The Dude has always been more or less in that status.
It would be better when it would be released as open source, so MikroTik would not have to work on it anymore and still it could be developed by enthousiast users.
FWIW, Dude client still works on latest MacOS Sequoia + homebrew’s wine@devel. Since the client will re-download itself for another version, that even work still (since I connected to v7.16rc4 Dude).

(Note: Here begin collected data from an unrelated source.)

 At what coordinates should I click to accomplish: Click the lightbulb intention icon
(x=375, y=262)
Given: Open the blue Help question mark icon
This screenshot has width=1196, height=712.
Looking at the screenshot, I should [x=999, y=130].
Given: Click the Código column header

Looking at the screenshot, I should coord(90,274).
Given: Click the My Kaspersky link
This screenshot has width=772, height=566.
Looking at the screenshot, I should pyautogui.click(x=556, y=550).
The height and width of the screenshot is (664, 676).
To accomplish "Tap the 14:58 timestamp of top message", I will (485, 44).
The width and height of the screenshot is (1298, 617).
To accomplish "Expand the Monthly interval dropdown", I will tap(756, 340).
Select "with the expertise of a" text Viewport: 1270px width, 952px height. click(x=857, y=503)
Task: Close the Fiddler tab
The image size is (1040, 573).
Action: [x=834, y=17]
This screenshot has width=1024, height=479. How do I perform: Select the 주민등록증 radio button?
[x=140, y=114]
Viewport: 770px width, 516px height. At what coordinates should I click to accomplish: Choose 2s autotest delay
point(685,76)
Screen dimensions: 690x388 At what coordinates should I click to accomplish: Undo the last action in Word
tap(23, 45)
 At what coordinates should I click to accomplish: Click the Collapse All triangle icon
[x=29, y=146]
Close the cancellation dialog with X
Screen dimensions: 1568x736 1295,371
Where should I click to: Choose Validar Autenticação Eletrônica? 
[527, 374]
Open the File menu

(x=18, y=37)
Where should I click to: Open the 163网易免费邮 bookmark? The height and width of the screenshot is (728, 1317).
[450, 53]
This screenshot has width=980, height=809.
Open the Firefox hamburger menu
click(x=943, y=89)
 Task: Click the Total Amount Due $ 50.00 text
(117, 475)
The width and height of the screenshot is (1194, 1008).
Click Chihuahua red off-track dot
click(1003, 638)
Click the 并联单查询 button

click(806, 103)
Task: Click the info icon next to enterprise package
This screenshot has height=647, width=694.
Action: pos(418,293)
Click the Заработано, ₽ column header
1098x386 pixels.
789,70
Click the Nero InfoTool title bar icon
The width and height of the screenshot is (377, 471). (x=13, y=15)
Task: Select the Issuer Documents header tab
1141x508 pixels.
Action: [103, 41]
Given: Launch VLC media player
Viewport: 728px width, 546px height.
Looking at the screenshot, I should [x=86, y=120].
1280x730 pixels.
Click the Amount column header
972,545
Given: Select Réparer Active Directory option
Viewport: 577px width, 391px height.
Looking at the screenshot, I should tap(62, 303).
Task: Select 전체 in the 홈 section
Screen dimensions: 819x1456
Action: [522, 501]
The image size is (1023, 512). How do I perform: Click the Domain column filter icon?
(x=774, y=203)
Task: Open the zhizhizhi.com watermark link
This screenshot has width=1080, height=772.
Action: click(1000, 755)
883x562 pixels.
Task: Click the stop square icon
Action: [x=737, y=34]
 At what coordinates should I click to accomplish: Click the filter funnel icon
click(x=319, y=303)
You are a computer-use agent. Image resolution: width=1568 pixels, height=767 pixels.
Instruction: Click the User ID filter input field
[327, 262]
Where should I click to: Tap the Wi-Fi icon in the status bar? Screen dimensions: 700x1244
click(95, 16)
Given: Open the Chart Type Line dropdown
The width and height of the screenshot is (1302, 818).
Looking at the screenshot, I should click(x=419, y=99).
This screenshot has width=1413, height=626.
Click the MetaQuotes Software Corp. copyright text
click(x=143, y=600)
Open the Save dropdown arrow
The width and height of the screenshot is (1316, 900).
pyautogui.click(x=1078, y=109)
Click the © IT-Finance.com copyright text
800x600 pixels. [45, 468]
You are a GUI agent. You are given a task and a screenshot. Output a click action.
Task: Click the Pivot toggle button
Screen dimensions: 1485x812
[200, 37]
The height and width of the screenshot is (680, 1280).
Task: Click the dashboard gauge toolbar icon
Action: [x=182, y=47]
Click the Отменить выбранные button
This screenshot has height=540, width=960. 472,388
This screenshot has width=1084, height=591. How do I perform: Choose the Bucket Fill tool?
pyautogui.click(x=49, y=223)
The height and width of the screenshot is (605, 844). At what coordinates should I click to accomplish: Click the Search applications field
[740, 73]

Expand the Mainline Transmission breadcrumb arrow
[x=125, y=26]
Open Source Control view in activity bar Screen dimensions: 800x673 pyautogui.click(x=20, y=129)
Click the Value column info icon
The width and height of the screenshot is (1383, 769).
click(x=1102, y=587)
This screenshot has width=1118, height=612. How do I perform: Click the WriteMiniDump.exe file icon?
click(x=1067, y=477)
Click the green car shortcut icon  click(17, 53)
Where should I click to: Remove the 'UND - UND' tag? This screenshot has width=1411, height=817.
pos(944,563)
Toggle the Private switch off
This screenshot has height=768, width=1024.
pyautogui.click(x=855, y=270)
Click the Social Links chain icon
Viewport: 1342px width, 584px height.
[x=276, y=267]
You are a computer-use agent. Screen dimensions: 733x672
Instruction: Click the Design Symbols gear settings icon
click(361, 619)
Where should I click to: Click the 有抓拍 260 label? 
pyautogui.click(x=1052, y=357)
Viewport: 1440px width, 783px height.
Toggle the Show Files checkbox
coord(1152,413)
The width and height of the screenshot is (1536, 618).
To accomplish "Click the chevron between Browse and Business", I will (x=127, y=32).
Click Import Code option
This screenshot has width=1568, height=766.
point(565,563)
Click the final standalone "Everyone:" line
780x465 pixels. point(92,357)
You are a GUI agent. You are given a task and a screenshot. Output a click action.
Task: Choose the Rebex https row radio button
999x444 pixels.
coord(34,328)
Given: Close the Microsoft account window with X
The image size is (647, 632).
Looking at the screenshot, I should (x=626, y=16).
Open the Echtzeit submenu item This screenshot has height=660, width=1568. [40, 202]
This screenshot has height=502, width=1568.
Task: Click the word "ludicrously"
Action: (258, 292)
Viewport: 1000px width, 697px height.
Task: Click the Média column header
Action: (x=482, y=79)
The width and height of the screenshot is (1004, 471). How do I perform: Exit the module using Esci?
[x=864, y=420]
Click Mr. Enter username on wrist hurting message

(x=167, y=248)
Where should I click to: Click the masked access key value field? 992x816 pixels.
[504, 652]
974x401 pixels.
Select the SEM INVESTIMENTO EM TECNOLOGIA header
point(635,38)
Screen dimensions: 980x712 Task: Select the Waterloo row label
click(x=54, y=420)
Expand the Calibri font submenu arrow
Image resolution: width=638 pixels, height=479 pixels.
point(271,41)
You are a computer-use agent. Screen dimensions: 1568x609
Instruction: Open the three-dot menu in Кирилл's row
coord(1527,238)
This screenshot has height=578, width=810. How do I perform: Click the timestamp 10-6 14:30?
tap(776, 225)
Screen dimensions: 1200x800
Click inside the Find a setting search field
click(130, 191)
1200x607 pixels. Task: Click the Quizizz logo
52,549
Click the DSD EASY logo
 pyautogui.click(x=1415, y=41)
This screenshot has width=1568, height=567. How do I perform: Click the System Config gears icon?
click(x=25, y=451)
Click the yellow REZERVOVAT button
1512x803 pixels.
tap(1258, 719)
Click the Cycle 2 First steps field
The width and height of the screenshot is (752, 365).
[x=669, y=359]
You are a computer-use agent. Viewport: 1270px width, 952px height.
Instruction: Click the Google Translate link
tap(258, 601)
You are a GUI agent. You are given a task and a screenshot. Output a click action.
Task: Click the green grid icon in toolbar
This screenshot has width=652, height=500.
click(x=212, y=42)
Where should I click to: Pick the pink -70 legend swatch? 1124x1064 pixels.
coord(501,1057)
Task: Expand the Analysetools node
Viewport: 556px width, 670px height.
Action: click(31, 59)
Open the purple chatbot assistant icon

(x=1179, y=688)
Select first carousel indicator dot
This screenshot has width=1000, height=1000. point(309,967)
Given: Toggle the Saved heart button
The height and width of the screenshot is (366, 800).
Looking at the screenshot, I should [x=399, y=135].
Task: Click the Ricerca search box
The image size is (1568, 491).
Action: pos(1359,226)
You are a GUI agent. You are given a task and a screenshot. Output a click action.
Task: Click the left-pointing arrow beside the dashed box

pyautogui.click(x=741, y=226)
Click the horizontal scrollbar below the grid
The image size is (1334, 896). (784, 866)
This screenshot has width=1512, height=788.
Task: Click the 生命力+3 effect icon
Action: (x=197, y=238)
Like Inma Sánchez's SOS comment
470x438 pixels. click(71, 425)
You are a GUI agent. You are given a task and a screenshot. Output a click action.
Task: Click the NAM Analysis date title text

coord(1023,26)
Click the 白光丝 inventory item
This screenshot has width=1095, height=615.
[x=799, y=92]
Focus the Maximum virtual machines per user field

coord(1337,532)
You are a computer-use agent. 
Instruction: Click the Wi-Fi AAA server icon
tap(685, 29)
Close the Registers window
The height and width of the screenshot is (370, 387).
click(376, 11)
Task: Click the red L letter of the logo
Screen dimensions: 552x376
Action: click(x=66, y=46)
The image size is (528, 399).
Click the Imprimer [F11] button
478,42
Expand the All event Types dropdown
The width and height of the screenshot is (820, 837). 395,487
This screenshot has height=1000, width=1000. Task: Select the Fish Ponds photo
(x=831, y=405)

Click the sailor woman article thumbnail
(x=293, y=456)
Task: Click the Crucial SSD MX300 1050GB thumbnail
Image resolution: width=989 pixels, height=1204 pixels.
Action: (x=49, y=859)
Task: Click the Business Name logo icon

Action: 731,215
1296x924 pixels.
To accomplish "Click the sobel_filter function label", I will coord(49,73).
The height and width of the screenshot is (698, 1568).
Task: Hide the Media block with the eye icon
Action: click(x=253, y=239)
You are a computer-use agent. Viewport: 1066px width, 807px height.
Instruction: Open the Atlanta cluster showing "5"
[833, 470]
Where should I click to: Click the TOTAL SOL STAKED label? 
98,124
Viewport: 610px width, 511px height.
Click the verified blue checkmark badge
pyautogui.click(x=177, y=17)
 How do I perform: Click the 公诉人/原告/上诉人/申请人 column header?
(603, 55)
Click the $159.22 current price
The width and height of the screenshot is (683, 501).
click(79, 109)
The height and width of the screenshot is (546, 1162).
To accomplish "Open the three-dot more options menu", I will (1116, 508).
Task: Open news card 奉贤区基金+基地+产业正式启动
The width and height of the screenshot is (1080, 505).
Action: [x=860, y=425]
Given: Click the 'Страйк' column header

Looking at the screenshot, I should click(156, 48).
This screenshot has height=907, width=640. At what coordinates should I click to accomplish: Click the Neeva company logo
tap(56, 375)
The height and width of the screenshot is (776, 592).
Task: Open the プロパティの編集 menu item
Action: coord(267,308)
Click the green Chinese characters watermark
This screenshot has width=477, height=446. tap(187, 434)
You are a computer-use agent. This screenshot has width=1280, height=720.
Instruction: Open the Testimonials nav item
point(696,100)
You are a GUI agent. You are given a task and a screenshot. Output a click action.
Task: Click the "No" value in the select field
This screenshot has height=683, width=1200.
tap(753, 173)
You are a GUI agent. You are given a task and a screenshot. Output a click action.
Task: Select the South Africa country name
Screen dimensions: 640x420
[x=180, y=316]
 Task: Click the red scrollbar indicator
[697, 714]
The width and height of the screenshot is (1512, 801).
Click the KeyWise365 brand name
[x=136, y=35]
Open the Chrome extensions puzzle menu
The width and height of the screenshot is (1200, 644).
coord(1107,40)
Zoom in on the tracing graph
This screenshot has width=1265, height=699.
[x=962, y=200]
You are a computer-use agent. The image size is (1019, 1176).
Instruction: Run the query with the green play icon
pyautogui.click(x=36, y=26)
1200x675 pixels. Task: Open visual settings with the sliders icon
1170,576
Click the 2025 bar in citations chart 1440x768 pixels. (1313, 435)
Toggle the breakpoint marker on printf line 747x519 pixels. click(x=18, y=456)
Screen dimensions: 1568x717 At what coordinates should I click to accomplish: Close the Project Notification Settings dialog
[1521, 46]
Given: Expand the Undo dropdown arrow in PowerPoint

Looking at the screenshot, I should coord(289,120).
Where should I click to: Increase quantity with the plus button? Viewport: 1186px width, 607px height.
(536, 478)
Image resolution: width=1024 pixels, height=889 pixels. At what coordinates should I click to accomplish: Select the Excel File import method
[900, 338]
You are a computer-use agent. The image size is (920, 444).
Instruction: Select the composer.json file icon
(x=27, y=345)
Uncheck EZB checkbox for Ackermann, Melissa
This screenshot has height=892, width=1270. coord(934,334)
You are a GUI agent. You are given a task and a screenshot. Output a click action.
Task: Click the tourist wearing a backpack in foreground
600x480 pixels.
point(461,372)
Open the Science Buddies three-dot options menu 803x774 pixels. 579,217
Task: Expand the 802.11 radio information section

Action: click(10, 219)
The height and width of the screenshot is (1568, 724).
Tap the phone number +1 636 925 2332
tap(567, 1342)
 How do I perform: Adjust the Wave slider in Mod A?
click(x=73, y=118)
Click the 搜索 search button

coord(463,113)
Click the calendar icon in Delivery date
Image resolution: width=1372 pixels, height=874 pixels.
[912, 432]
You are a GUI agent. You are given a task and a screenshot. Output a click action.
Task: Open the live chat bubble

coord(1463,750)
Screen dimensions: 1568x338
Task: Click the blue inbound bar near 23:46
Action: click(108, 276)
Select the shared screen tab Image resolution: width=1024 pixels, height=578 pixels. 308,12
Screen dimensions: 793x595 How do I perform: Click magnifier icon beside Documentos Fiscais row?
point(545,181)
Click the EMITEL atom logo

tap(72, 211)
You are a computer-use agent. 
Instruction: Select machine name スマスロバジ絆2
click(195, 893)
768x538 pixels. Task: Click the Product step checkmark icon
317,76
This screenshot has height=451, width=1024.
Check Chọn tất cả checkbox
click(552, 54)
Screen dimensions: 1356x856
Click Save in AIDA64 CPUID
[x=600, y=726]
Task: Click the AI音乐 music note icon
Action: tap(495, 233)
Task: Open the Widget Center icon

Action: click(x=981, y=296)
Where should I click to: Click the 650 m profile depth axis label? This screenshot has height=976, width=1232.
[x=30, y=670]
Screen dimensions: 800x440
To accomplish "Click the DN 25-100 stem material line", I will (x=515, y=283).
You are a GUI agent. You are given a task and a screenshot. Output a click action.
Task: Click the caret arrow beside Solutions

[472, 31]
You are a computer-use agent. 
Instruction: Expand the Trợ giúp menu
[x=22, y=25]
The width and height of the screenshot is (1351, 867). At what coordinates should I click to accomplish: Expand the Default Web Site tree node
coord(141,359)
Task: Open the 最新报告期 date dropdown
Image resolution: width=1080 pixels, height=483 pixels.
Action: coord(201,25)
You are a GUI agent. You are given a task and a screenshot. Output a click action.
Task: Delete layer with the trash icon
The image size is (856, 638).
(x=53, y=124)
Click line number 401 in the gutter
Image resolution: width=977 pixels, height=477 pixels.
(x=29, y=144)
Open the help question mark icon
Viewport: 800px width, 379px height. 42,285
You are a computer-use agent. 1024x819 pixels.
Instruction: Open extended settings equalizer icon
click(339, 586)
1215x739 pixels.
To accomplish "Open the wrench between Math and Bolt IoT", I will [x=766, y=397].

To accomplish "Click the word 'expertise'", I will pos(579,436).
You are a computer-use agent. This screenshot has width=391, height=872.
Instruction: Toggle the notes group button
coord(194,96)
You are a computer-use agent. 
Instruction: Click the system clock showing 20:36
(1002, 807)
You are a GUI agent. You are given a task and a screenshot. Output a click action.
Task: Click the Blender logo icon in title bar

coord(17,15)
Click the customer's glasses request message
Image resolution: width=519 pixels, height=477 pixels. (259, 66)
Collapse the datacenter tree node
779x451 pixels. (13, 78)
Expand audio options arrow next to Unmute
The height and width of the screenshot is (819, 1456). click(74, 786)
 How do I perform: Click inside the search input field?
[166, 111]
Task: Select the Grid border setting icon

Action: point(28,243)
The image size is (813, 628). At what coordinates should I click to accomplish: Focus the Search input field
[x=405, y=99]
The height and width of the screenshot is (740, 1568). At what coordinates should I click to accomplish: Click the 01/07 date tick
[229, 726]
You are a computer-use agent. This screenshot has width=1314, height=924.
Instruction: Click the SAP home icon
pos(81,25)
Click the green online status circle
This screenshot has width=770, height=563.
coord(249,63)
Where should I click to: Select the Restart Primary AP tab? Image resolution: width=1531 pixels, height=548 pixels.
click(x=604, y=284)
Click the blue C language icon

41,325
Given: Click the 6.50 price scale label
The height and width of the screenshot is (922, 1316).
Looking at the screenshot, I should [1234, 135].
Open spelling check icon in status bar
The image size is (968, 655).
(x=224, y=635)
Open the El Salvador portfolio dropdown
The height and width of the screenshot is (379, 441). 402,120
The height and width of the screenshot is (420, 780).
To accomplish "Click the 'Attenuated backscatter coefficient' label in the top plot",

To @infabo, the Dude server package fits on a Chateau LTE12 while something like Prometheus/etc may do more, it a lot setup than just checking “enable” and picking a disk in WinBox4:
Also for LTE, I wrote up how to setup monitoring of the signal here: http://forum.mikrotik.com/t/how-to-track-lte-signal-using-the-dude/163250/1
My only quibbles in years of usage is you cannot “move” a device from one map to another, and perhaps wine’s font randomness. Anyway, enough of my sales pitch for The Dude. This whole “new conroller” discussion is frustrating since some minor fixes in Dude would have gone a long way.
p.s. Even the Dude taskbar status icon work on Mac+wine…
… so a +1 to a native app for new controller UI - since these kinda things are possible with a native app vs. some HTML5 console…
Happy New Year 2025!
It’s been almost three years since this topic was created—any updates?
We know MikroTik tends to keep everything secret until the last moment, but even something like “We’re working on it” would be appreciated. On the other hand, a response like “We’re not considering the idea” would also be helpful to avoid making people wait for nothing.
I/We love Dude; however, the user interface feels outdated, like something from the '90s. If there’s no other controller to consider, a “facelift” for Dude would be greatly appreciated.